Tuesday, May 08, 2012
After thinking for a while, I decided to push. This wasn't tilty desperation. It was an educated guess that my top-top was ahead of more of Bill's range than it was behind. The specific table dynamics made that more true than it ordinarily would be with me taking just top pair against the range with which Bill would be expected to play this aggressively back at me.
The shove was somewhat problematic, in that he would mostly call only with the hands that beat me, and fold the ones that I beat. (The exception was if I somehow persuaded him that I had A-A or K-K, he might fold J-J or Q-Q.) But as I said yesterday, I thought calling was the worst of my choices, because it would make subsequent decisions even murkier, and from out of position to boot.

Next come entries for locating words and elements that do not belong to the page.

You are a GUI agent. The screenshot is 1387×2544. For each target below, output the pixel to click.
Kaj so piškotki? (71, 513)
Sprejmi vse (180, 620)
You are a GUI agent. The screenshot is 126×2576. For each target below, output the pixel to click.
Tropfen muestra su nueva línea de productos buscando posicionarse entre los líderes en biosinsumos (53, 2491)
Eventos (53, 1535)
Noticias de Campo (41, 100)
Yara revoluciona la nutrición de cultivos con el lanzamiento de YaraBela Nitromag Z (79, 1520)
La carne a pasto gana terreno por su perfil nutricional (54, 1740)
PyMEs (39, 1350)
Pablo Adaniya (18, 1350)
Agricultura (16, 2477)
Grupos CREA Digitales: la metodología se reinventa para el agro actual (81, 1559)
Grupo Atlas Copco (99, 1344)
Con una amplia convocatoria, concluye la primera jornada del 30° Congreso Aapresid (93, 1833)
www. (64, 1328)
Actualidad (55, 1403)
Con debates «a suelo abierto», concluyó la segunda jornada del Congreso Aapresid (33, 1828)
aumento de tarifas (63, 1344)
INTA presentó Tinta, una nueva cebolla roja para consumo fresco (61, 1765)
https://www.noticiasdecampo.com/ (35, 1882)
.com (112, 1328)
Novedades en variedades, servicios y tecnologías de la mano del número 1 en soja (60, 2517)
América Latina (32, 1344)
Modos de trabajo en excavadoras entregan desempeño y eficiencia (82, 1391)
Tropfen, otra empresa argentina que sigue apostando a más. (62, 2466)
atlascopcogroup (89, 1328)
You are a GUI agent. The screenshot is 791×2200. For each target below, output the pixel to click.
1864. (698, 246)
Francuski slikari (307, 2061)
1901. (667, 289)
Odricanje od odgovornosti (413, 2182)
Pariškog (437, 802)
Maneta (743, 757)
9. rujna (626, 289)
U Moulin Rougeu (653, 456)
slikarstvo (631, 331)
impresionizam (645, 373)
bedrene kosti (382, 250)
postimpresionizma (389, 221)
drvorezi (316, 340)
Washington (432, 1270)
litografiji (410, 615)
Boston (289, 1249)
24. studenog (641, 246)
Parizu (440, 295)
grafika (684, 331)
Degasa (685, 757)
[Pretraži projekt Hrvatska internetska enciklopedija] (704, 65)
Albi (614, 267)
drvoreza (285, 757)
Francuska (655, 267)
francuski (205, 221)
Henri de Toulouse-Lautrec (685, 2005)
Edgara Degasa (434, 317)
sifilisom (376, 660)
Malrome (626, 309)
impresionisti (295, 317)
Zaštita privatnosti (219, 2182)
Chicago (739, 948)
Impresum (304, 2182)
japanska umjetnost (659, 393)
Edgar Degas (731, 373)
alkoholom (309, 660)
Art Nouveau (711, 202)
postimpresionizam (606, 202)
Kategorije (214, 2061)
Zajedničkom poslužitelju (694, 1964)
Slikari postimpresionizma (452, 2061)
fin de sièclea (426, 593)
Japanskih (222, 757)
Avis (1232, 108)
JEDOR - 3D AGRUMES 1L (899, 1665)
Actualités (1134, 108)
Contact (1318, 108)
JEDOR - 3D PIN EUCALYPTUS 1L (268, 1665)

He took less than two seconds to call, which triggered all of my "uh-oh" reflexes. I showed my A-10, and he showed his...
I had misread him. Maybe I had overthought it. Maybe I had given too much weight to the situational dynamics being likely to broaden Bill's range, and too little weight to the simple fact that in years of playing with him, he had almost never been this pushy against me unless he had me beat.
But just as I was filling my brain with regrets and second-guessing, the dealer slapped down an ace on the turn, giving me top two pair, and leaving poor Bill with just two cards in the deck he could catch to win (the remaining two jacks). The river blanked, and I got a very lucky double-up. I wasn't proud of the win, but I wasn't going to give the chips back.
Sometimes in poker you do the right thing and lose, sometimes you do the wrong thing and win.